The comments that follow do not deal primarily with the rights of individuals bogged down in the legal process. Such questions are often associated to the issues now under thought, and indeed one can argue that respect for the systemic values advanced by the rule of law makes it all the more likely that human rights will be appreciated. The stress, however, is on the formal aspects of law than on substantive rights (Cochrane, et al 45). Although the two areas are regularly inextricably tangled, there are many universal issues arising from the administration of criminal justice, often deserted and of great significance that do not directly and honestly impose on the substantive rights of persons (Skoll, 56).
Maybe the most obvious restriction on the scope of the present remarks is that which limits them mainly to the areas of criminal justice. The readiest clarification of the limitation, of course, is the limited competence of the writer. A more substantive case for the focus on criminal justice can perhaps be made. If that is the case, it might well begin with a scrutiny of Montesquieu: “It is… on the goodness of criminal laws that the liberty of the subject principally depends,” he wrote in The Spirit of Laws” (Cochrane, et al 34).

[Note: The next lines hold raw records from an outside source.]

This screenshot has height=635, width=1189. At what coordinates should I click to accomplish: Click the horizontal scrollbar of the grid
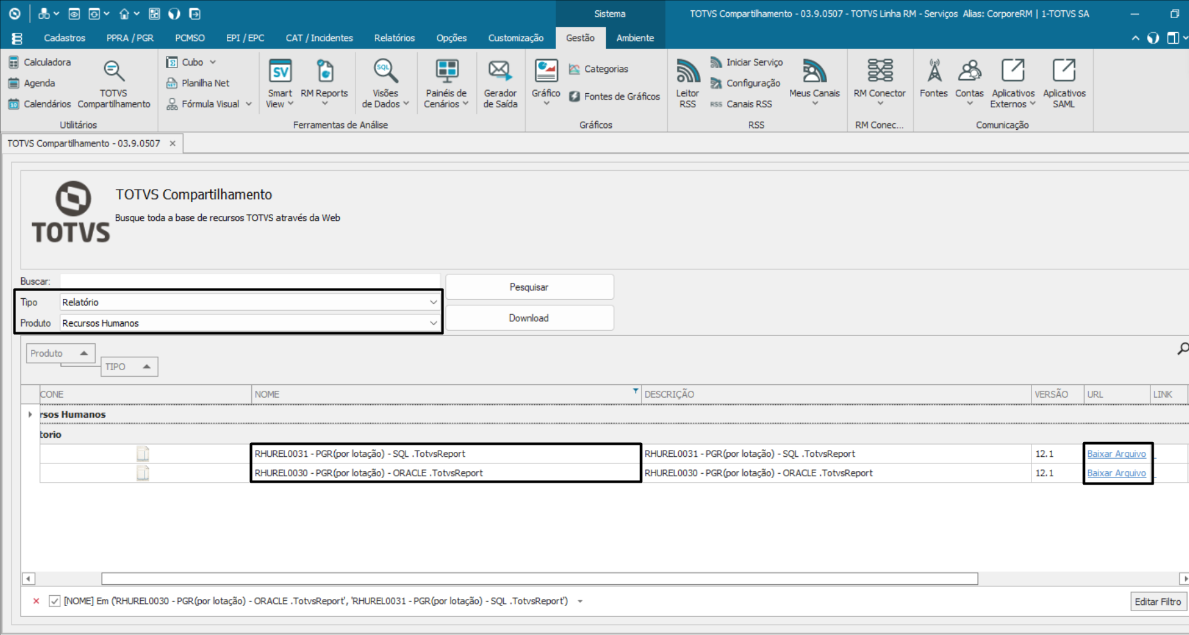tap(540, 579)
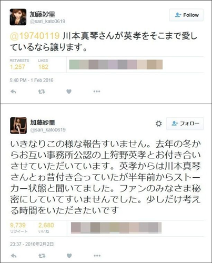View the 9,739 リツイート count
The image size is (212, 263).
[18, 225]
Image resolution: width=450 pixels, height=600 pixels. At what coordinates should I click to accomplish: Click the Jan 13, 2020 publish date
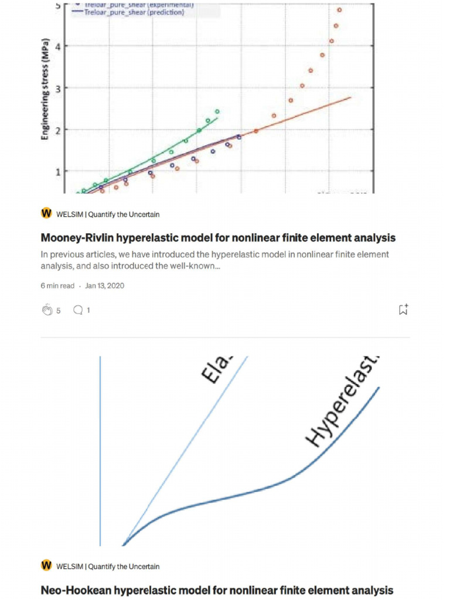105,286
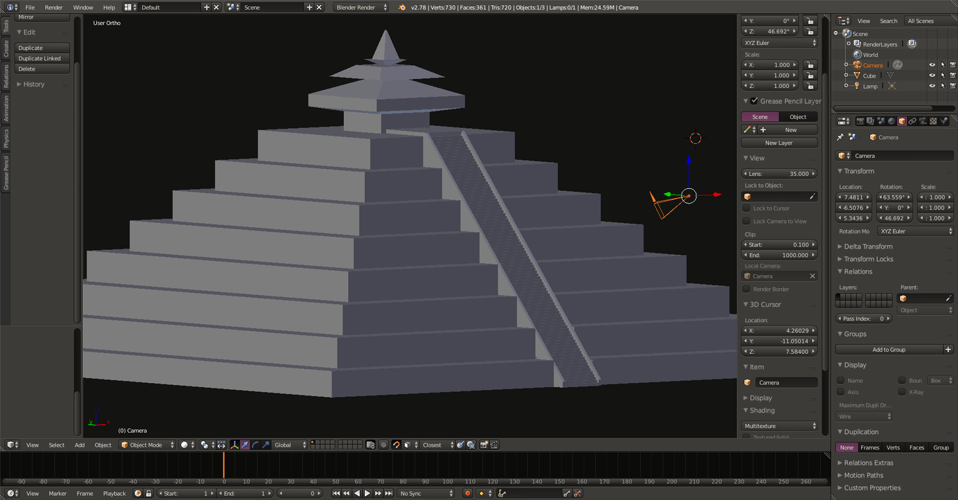
Task: Click eyedropper in Lock to Object field
Action: pyautogui.click(x=812, y=197)
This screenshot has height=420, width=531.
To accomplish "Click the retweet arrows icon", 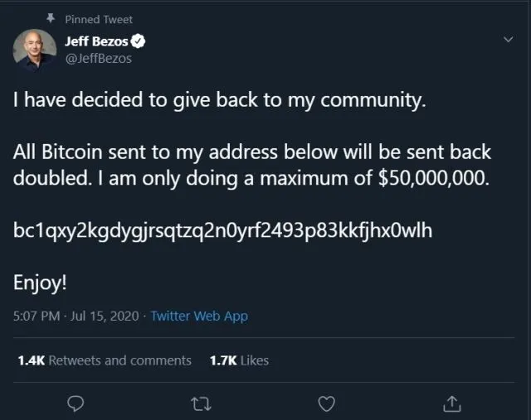I will [x=200, y=403].

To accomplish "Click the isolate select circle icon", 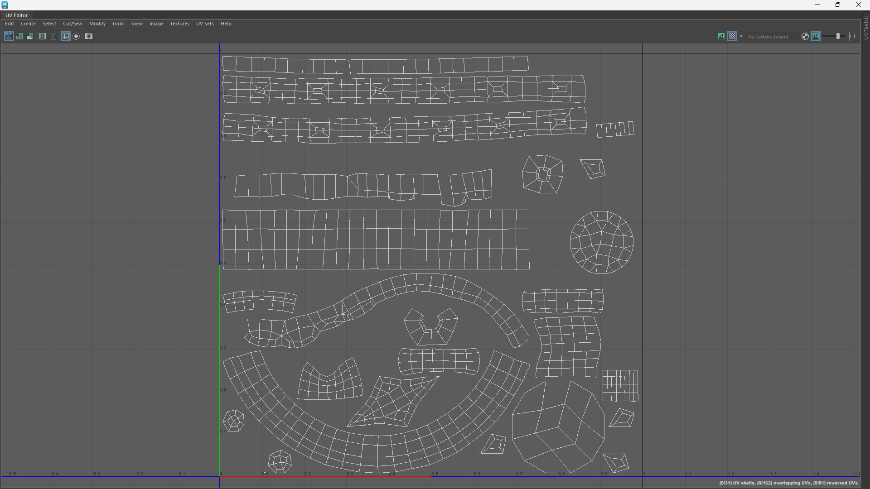I will click(x=76, y=36).
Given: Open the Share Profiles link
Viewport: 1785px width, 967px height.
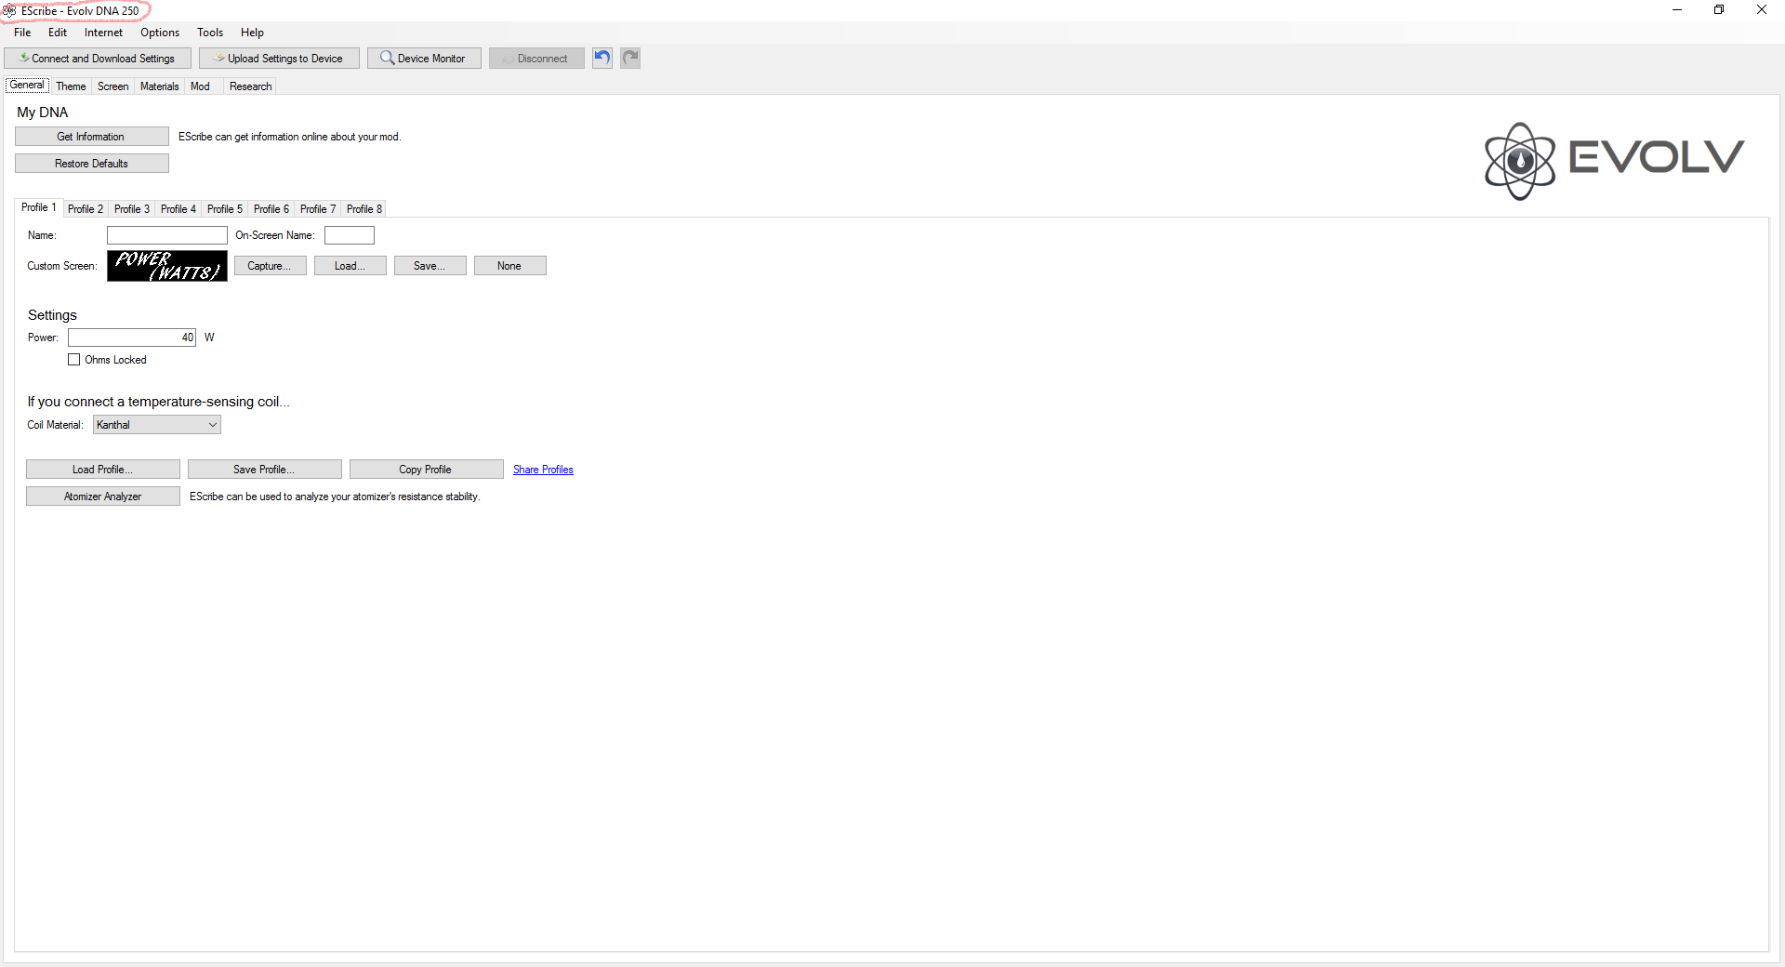Looking at the screenshot, I should [543, 470].
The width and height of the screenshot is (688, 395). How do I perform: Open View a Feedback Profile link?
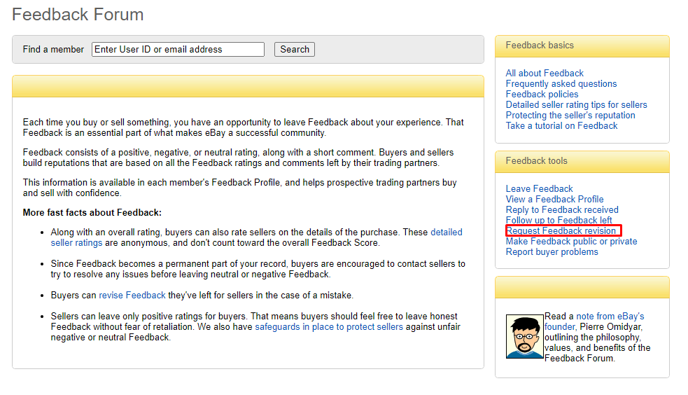tap(554, 200)
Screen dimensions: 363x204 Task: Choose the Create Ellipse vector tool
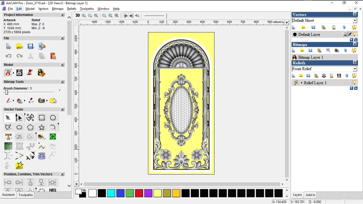coord(19,127)
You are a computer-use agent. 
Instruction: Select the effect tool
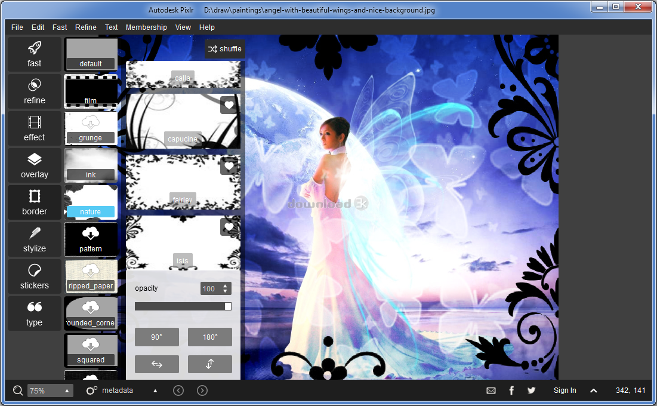tap(34, 128)
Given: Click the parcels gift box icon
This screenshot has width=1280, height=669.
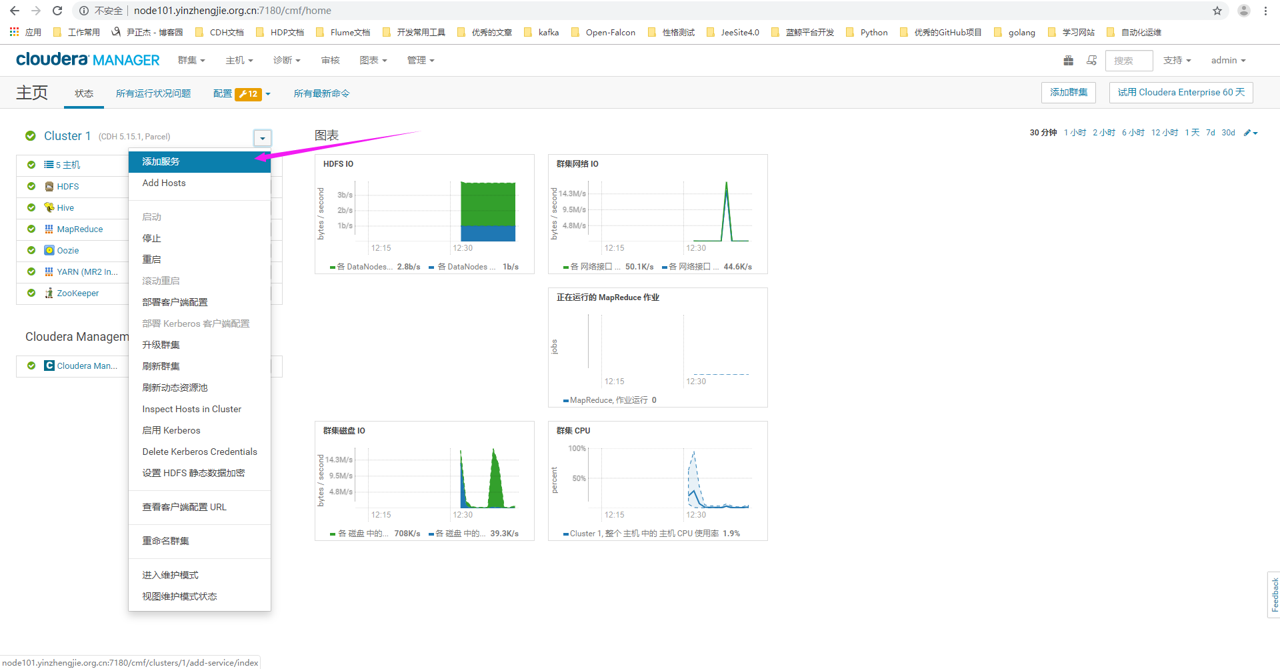Looking at the screenshot, I should pos(1068,61).
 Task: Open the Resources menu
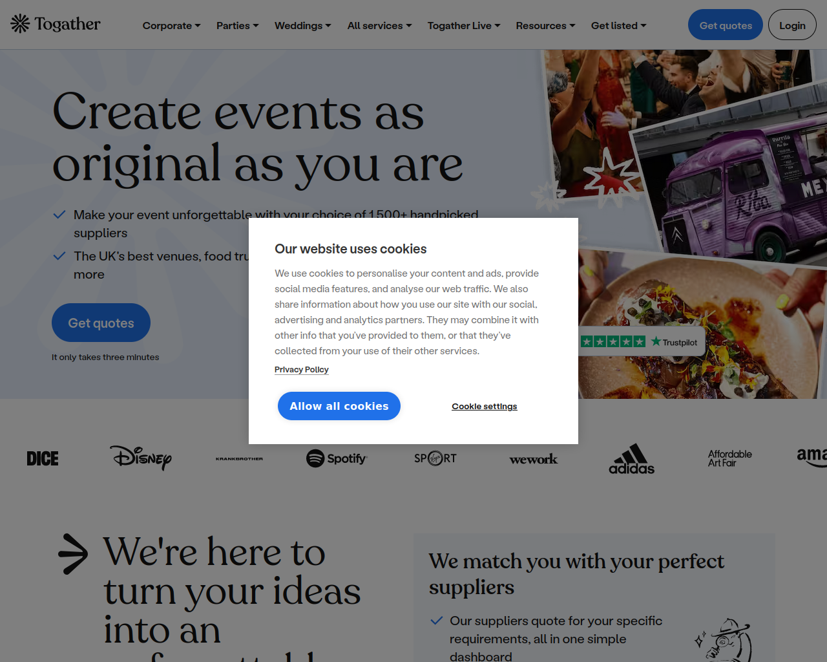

The knowledge already obtained… concerning the surest regulations to be observed in criminal judgments, is more attractive than any other thing in the world.” The declaration, calculated to bring joy to teachers of criminal law, merits a minute of serious consideration by others. According to Akers, criminal and delinquent behaviors’ is acquired, repeated and changed by the same process as conforming behavior (Akers, 115). The legality ideal tackles its sternest tests in the areas of criminal justice for a huge number of reasons. Primararily, the suggestion of chance state power are mainly somber here because of the harshness of the sanctions administrated by the criminal law and of the status-degrading potency of criminal events. Second, the threat of crime and the indignation it produces often tempt officials to commit and the public to approve negligence toward, and sometimes pay no attention to, the legality of their efforts at crime repression (Skoll, 12).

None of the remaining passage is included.